* BEGIN RECORD EXCERPTS *

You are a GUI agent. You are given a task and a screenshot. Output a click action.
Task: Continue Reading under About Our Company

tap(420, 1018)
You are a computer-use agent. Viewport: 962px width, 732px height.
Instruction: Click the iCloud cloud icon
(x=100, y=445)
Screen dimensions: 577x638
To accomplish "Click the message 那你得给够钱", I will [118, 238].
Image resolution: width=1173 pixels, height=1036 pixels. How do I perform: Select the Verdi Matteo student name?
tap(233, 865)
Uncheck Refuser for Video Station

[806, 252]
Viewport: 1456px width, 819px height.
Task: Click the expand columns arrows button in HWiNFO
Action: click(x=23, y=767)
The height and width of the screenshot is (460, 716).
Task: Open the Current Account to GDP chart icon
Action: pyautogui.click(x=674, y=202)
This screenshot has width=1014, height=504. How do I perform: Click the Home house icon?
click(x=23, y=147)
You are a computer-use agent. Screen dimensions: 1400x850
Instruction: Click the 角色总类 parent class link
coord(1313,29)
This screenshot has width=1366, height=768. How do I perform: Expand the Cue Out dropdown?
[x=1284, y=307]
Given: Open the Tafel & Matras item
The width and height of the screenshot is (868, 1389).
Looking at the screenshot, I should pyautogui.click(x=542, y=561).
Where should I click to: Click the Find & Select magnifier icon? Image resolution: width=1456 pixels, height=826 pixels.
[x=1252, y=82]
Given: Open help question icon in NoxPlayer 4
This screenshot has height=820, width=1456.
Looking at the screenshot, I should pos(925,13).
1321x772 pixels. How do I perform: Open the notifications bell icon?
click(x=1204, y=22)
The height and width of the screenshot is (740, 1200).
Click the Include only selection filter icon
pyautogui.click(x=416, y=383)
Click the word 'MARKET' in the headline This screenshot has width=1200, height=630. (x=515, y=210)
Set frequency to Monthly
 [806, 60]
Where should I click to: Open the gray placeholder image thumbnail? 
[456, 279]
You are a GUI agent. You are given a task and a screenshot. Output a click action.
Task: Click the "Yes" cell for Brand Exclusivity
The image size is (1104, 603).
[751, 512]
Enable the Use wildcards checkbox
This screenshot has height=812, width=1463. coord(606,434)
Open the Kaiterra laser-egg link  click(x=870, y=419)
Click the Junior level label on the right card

* END RECORD EXCERPTS *

TASK DESCRIPTION:
Retype the rows word for word, from the first row through the line containing "should pyautogui.click(x=542, y=561).", with both ends included.

RIGHT ANSWER:
You are a GUI agent. You are given a task and a screenshot. Output a click action.
Task: Continue Reading under About Our Company

tap(420, 1018)
You are a computer-use agent. Viewport: 962px width, 732px height.
Instruction: Click the iCloud cloud icon
(x=100, y=445)
Screen dimensions: 577x638
To accomplish "Click the message 那你得给够钱", I will [118, 238].
Image resolution: width=1173 pixels, height=1036 pixels. How do I perform: Select the Verdi Matteo student name?
tap(233, 865)
Uncheck Refuser for Video Station

[806, 252]
Viewport: 1456px width, 819px height.
Task: Click the expand columns arrows button in HWiNFO
Action: click(x=23, y=767)
The height and width of the screenshot is (460, 716).
Task: Open the Current Account to GDP chart icon
Action: pyautogui.click(x=674, y=202)
This screenshot has width=1014, height=504. How do I perform: Click the Home house icon?
click(x=23, y=147)
You are a computer-use agent. Screen dimensions: 1400x850
Instruction: Click the 角色总类 parent class link
coord(1313,29)
This screenshot has width=1366, height=768. How do I perform: Expand the Cue Out dropdown?
[x=1284, y=307]
Given: Open the Tafel & Matras item
The width and height of the screenshot is (868, 1389).
Looking at the screenshot, I should pyautogui.click(x=542, y=561).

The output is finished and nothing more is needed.